◆ WHAT THE EXERCISE ASKS: List every person named in the article on the album Dub Housing.

◆ DOCUMENT PASSAGE:
+-------+

Studio album by Pere Ubu
- Released: November 17, 1978
- Recorded: August–September 1978
- Studio: Suma (Painesville, Ohio)
- Genres: Post-punk; art punk; experimental rock;
- Length: 36:46
- Label: Chrysalis
- Producers: Pere Ubu, Ken Hamann

Pere Ubu chronology
| The Modern Dance (1978) | Dub Housing (1978) | New Picnic Time (1979) |

= Dub Housing =

Dub Housing is the second album by the American rock band Pere Ubu. Released on November 17, 1978 by Chrysalis Records. It has been ranked number eight by NME and number 13 by Sounds on their lists of best albums of 1978.

==Background==
The title is an allusion to a block of identical row houses in Baltimore, whose appearance was reminiscent of the echo and reverberation effects of dub music. David Thomas said:

The first show of our first tour, the Coed Jail Tour in 1978, was in Baltimore. Where we were driving, all the cross-streets were lined with identical terrace houses. Dub music was playing on the van stereo. "Look," I said, pointing out the window, "Dub housing."

The album cover depicts the Plaza Apartments at 3206 Prospect Avenue in Downtown Cleveland, which was owned by synthesist Allen Ravenstine and inhabited by the members of Pere Ubu and other artists. In the cover image, an additional floor was superimposed atop the building. The cover contains the second appearance of the "Ubu Girl", a model who appeared on the back of February 1978's The Modern Dance and would later appear on the covers of 1979's New Picnic Time and 1996's Datapanik in the Year Zero.

Unlike The Modern Dance, which was made up of standalone songs recorded over time, Dub Housing aimed to create a set of interconnected tracks that worked together as a cohesive whole.' Upon release, Pere Ubu manager Cliff Burnstein told the group, "Do two more albums like this and you will be pop stars." During the band's November 1978 tour, Burnstein introduced the band to another group he was managing, Def Leppard, so they could observe how Pere Ubu conducted their soundchecks.

== Music and production ==
Dub Housing was recorded at the Suma Recording studio in Ohio, where most of Pere Ubu’s early material was recorded. The album was later released under the British independent label Chrysalis Records, which had previously contacted the band. However, manager Cliff Burnstein had earlier insisted that their debut album, The Modern Dance, be released instead through a short-lived Mercury Records imprint known as "Blank Records".

The track "Caligari's Mirror" was inspired by the sea-shanty "Drunken Sailor". While "Drinking Wine Spodyody" was a reference to the 1949 blues song "Drinkin' Wine Spo-Dee-O-Dee" by Stick McGhee.

==Reception and legacy==

Dub Housing was released on November 17, 1978. At the end of 1978, NME named Dub Housing the year's eighth best album, while Sounds ranked it at number 13 on its year-end list.

+-------+

◆ DATA:
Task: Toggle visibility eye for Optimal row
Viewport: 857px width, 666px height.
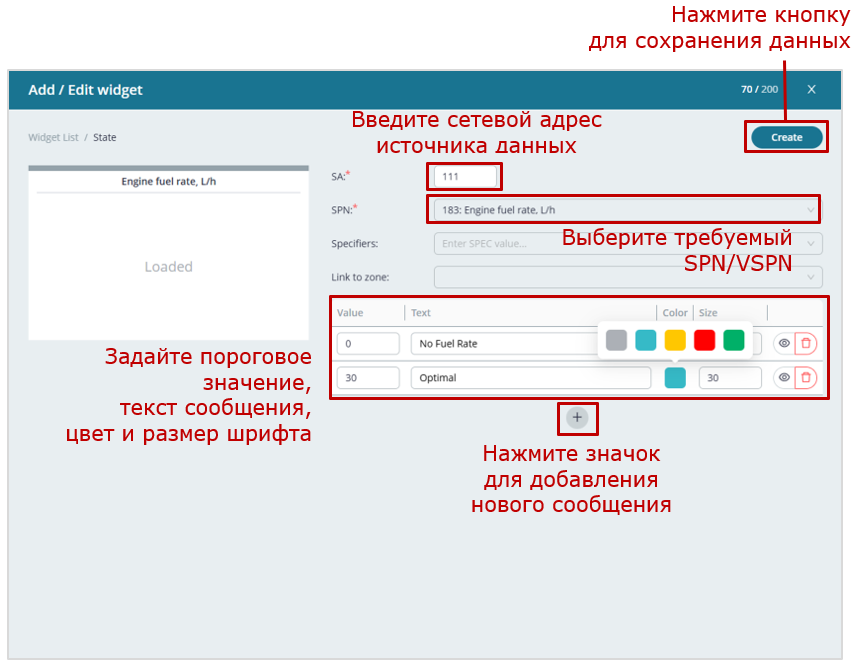Action: point(784,377)
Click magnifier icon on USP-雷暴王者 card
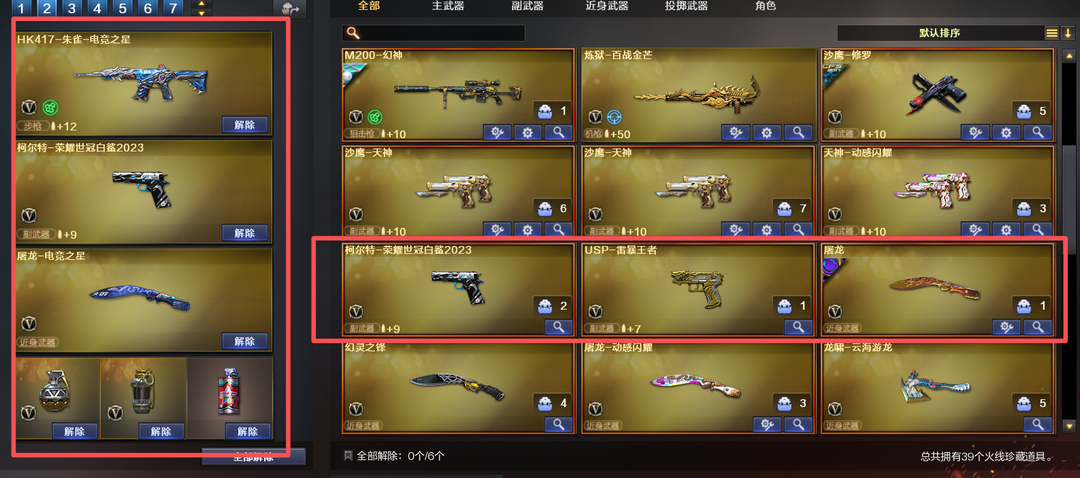Viewport: 1080px width, 478px height. (x=798, y=326)
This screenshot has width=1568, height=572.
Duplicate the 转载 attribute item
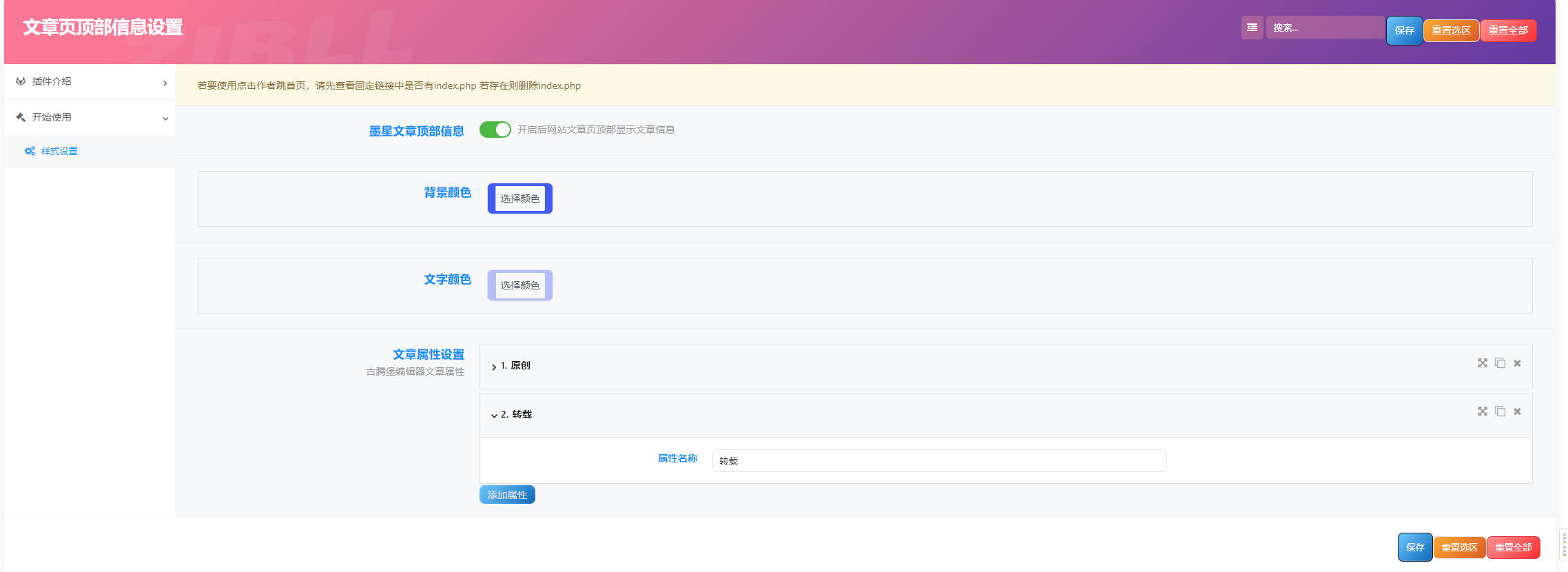point(1500,411)
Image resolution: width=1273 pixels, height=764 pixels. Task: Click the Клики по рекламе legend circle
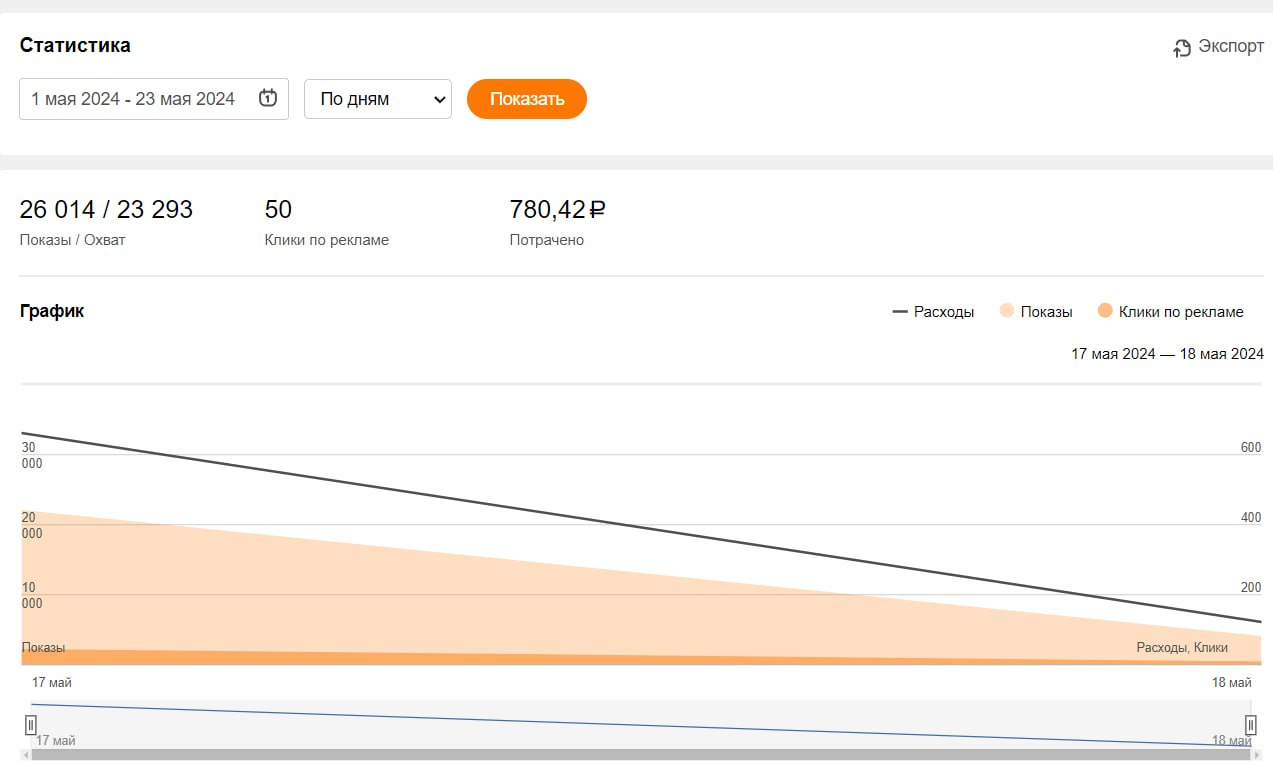point(1105,311)
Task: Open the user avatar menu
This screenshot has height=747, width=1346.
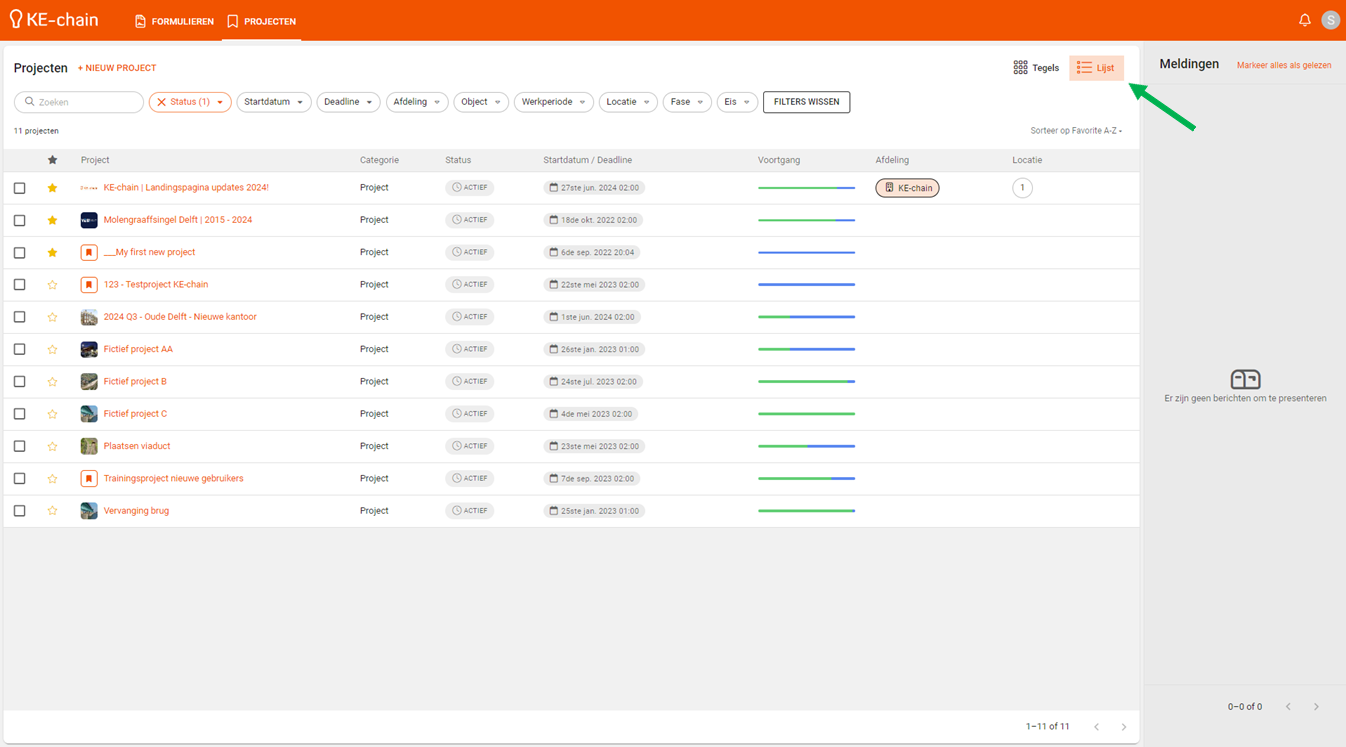Action: (x=1330, y=20)

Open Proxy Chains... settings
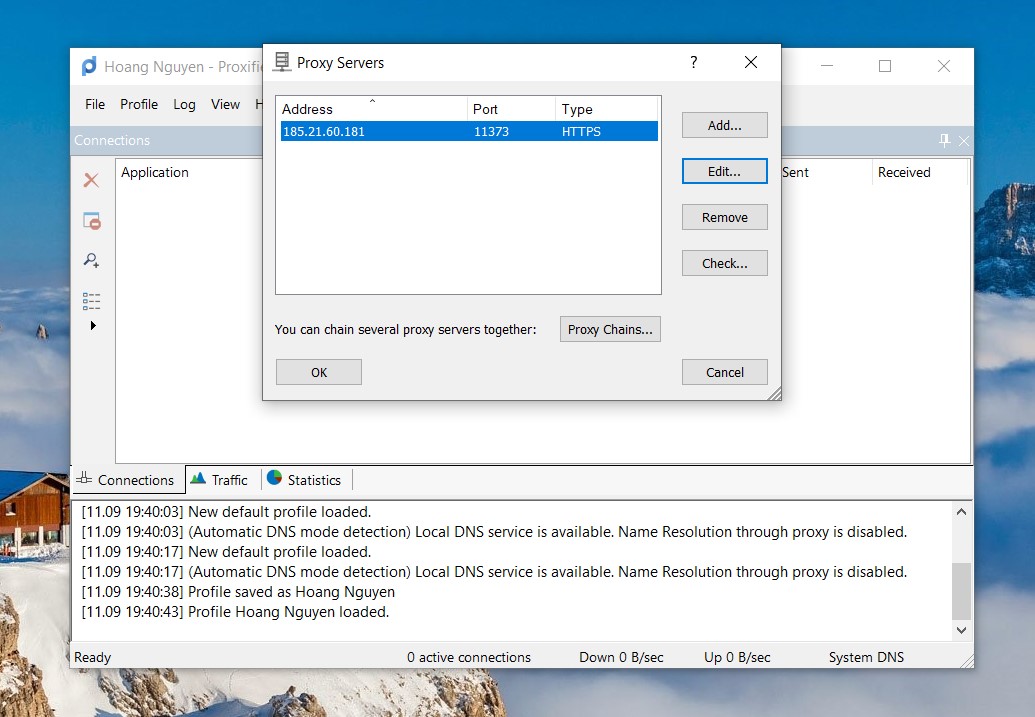click(x=610, y=329)
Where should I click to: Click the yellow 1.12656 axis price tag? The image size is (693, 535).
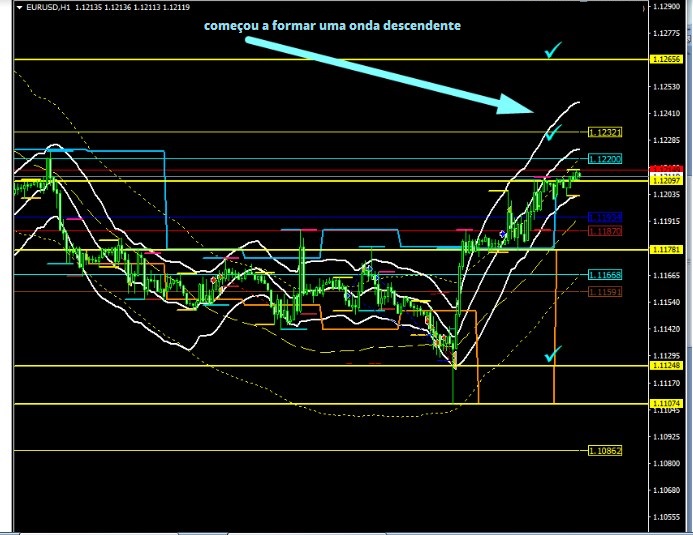tap(665, 60)
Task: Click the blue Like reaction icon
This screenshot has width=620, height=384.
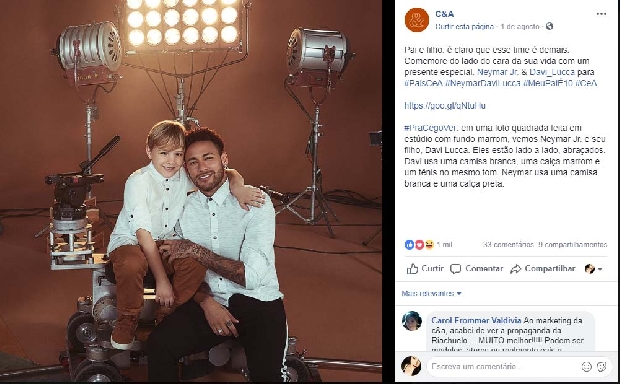Action: (x=409, y=245)
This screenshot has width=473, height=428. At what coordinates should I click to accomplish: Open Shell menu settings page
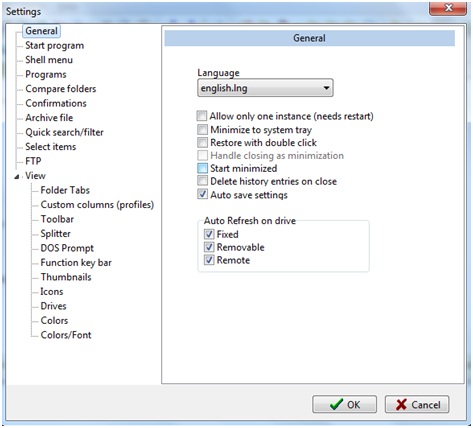click(x=49, y=60)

+-------+

◆ CORRECT ANSWER:
- Ken Hamann
- David Thomas
- Allen Ravenstine
- Cliff Burnstein
- Stick McGhee